Write out the full set of records below exactly.
[INPUT DATA Boundary: Start]
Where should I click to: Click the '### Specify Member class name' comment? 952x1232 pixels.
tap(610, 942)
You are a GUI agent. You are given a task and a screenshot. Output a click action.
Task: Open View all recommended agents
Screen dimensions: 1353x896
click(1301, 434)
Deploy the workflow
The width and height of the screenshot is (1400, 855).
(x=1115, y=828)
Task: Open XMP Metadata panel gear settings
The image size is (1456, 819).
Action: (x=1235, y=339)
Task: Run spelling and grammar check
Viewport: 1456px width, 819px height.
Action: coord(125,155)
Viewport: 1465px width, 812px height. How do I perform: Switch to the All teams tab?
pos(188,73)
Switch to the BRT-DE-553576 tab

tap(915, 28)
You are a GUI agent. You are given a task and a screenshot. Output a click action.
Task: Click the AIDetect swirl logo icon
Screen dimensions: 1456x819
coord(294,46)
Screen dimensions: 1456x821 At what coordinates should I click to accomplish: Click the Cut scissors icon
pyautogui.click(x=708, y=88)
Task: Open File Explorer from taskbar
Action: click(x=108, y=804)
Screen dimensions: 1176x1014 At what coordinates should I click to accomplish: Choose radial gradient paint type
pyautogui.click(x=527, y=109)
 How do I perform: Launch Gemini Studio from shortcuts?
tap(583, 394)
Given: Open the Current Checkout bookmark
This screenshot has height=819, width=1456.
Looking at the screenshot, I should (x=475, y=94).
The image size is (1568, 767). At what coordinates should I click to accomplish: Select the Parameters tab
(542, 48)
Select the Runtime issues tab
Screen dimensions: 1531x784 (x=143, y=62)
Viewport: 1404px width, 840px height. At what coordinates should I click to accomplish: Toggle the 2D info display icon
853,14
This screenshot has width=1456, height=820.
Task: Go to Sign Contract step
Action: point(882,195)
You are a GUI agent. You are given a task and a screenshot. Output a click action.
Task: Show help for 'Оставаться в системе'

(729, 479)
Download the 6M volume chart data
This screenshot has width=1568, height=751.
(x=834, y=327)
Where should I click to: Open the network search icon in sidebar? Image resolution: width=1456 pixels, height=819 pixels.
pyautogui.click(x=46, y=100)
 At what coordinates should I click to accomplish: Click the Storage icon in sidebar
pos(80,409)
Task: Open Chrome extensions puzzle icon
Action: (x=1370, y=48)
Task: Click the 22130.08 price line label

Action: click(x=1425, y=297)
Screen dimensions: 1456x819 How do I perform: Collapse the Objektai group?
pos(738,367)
[INPUT DATA Boundary: End]
### RESPONSE TO THIS TASK
Where should I click to: Click the '### Specify Member class name' comment? 952x1232 pixels.
tap(610, 942)
You are a GUI agent. You are given a task and a screenshot. Output a click action.
Task: Open View all recommended agents
Screen dimensions: 1353x896
click(1301, 434)
Deploy the workflow
The width and height of the screenshot is (1400, 855).
(x=1115, y=828)
Task: Open XMP Metadata panel gear settings
The image size is (1456, 819).
Action: (x=1235, y=339)
Task: Run spelling and grammar check
Viewport: 1456px width, 819px height.
Action: coord(125,155)
Viewport: 1465px width, 812px height. How do I perform: Switch to the All teams tab?
pos(188,73)
Switch to the BRT-DE-553576 tab

tap(915, 28)
You are a GUI agent. You are given a task and a screenshot. Output a click action.
Task: Click the AIDetect swirl logo icon
Screen dimensions: 1456x819
coord(294,46)
Screen dimensions: 1456x821 At what coordinates should I click to accomplish: Click the Cut scissors icon
pyautogui.click(x=708, y=88)
Task: Open File Explorer from taskbar
Action: click(x=108, y=804)
Screen dimensions: 1176x1014 At what coordinates should I click to accomplish: Choose radial gradient paint type
pyautogui.click(x=527, y=109)
 How do I perform: Launch Gemini Studio from shortcuts?
tap(583, 394)
Given: Open the Current Checkout bookmark
This screenshot has height=819, width=1456.
Looking at the screenshot, I should (x=475, y=94).
The image size is (1568, 767). At what coordinates should I click to accomplish: Select the Parameters tab
(542, 48)
Select the Runtime issues tab
Screen dimensions: 1531x784 (x=143, y=62)
Viewport: 1404px width, 840px height. At what coordinates should I click to accomplish: Toggle the 2D info display icon
853,14
This screenshot has width=1456, height=820.
Task: Go to Sign Contract step
Action: point(882,195)
You are a GUI agent. You are given a task and a screenshot. Output a click action.
Task: Show help for 'Оставаться в системе'

(729, 479)
Download the 6M volume chart data
This screenshot has width=1568, height=751.
(x=834, y=327)
Where should I click to: Open the network search icon in sidebar? Image resolution: width=1456 pixels, height=819 pixels.
pyautogui.click(x=46, y=100)
 At what coordinates should I click to accomplish: Click the Storage icon in sidebar
pos(80,409)
Task: Open Chrome extensions puzzle icon
Action: (x=1370, y=48)
Task: Click the 22130.08 price line label

Action: click(x=1425, y=297)
Screen dimensions: 1456x819 How do I perform: Collapse the Objektai group?
pos(738,367)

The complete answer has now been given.